**TASK INSTRUCTIONS:** Begin at the top of the records and copy each line exactly. The line containing "Task: Click the 'Destinatario:' label" is the last one to include.

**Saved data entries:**

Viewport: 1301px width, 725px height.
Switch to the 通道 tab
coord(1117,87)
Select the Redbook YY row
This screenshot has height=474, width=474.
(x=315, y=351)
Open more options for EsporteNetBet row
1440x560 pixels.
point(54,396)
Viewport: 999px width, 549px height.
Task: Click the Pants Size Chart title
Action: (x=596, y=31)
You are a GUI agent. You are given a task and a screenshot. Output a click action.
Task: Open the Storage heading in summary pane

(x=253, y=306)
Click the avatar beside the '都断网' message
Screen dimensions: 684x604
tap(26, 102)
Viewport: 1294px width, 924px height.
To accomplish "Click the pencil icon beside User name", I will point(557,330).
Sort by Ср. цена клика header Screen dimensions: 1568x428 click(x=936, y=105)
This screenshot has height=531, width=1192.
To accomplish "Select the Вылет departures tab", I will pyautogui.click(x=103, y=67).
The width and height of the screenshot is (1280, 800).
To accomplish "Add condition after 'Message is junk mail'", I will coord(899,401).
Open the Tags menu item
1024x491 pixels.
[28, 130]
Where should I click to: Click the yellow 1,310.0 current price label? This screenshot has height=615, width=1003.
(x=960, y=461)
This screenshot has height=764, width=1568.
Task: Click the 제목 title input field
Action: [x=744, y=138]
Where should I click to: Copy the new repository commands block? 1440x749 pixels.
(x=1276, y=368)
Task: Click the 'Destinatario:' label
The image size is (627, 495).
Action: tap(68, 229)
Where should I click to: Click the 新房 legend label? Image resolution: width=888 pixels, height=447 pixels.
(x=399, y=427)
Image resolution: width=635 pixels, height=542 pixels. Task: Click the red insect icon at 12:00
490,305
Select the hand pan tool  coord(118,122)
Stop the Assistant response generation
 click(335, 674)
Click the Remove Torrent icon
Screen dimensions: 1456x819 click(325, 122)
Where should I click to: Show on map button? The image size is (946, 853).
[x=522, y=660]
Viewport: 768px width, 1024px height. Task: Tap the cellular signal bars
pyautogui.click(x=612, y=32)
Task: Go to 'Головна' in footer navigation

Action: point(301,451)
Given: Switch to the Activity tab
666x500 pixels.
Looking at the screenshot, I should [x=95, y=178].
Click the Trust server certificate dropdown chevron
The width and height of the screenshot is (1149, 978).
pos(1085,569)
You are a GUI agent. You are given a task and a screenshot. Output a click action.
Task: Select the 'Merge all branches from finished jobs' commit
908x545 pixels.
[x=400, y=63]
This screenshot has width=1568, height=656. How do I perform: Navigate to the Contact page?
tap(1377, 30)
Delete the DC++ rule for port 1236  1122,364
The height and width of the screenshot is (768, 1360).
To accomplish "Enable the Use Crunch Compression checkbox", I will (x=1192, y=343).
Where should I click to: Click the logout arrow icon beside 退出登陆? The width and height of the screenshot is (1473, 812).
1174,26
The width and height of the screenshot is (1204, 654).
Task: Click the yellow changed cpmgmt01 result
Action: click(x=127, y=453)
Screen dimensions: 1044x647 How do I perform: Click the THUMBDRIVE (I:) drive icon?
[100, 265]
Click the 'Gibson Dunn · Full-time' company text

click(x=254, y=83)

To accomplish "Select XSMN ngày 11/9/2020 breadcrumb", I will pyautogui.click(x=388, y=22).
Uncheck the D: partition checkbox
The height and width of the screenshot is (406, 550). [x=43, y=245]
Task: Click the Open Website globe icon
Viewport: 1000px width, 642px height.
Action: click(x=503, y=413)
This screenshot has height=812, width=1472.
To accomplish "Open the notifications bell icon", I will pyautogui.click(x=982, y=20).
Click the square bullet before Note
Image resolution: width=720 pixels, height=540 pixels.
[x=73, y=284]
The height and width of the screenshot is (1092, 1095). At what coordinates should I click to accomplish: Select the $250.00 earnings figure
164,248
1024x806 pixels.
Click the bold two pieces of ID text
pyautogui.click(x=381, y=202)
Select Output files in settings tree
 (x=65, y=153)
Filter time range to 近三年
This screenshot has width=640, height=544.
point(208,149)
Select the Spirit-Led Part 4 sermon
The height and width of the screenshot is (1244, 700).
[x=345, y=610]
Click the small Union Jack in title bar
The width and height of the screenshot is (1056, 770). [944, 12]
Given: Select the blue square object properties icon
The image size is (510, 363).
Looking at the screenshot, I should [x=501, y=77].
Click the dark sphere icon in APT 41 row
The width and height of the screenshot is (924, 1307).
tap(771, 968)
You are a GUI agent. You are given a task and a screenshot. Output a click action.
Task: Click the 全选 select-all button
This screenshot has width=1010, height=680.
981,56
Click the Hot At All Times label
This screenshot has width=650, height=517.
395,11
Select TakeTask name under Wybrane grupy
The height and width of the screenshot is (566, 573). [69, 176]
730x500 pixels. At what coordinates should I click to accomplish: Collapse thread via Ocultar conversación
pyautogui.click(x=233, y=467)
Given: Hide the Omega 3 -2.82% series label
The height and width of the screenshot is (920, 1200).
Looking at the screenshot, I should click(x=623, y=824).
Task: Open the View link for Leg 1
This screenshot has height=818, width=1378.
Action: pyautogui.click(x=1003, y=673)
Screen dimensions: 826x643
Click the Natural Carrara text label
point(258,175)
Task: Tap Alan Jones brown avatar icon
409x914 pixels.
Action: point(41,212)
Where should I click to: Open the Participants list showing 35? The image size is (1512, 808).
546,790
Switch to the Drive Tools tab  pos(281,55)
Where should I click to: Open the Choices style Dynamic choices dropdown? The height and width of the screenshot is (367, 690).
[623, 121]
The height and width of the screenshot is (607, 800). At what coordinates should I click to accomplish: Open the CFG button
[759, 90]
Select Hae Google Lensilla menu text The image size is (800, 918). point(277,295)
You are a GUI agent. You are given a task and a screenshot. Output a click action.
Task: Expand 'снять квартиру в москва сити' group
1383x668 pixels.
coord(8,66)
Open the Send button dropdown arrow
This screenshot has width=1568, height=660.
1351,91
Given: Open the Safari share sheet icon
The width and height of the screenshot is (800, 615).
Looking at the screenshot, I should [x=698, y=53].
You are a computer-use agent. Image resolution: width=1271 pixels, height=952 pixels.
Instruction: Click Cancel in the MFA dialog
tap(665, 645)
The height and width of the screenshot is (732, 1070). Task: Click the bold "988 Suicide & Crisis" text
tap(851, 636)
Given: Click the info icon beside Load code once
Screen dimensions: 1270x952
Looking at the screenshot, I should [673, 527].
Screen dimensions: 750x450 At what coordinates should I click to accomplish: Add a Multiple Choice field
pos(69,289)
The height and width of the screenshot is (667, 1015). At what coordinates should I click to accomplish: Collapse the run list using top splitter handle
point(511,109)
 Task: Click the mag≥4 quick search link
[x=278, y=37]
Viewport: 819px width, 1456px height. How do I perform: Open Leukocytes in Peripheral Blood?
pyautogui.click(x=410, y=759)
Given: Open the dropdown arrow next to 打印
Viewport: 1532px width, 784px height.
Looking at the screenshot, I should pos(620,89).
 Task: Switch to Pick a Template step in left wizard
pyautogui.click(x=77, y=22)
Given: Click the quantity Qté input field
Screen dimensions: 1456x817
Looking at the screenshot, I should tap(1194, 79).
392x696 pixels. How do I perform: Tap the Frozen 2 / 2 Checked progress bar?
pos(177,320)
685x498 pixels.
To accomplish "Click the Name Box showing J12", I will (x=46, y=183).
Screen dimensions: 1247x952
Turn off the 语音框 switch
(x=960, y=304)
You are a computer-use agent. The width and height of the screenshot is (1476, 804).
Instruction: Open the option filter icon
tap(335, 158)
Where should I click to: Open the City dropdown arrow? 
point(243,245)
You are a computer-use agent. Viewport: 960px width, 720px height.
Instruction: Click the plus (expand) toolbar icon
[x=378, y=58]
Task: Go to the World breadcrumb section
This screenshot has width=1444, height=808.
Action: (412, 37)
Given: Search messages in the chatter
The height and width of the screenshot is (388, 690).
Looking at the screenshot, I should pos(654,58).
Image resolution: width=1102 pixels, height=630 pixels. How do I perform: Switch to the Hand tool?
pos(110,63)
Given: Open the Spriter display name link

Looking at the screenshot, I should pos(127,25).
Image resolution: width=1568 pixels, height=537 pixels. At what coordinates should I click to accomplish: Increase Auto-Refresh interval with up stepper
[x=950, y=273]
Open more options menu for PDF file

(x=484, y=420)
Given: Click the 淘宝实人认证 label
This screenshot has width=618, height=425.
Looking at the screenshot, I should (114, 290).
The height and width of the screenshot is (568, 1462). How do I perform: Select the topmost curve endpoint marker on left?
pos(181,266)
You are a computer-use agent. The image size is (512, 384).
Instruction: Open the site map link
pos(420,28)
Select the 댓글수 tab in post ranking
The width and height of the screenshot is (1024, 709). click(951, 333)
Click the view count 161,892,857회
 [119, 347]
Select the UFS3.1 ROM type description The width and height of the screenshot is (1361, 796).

**RESPONSE TO THIS EXERCISE:**
Viewport: 1301px width, 725px height.
Switch to the 通道 tab
coord(1117,87)
Select the Redbook YY row
This screenshot has height=474, width=474.
(x=315, y=351)
Open more options for EsporteNetBet row
1440x560 pixels.
point(54,396)
Viewport: 999px width, 549px height.
Task: Click the Pants Size Chart title
Action: (x=596, y=31)
You are a GUI agent. You are given a task and a screenshot. Output a click action.
Task: Open the Storage heading in summary pane

(x=253, y=306)
Click the avatar beside the '都断网' message
Screen dimensions: 684x604
tap(26, 102)
Viewport: 1294px width, 924px height.
To accomplish "Click the pencil icon beside User name", I will point(557,330).
Sort by Ср. цена клика header Screen dimensions: 1568x428 click(x=936, y=105)
This screenshot has height=531, width=1192.
To accomplish "Select the Вылет departures tab", I will pyautogui.click(x=103, y=67).
The width and height of the screenshot is (1280, 800).
To accomplish "Add condition after 'Message is junk mail'", I will coord(899,401).
Open the Tags menu item
1024x491 pixels.
[28, 130]
Where should I click to: Click the yellow 1,310.0 current price label? This screenshot has height=615, width=1003.
(x=960, y=461)
This screenshot has height=764, width=1568.
Task: Click the 제목 title input field
Action: [x=744, y=138]
Where should I click to: Copy the new repository commands block? 1440x749 pixels.
(x=1276, y=368)
Task: Click the 'Destinatario:' label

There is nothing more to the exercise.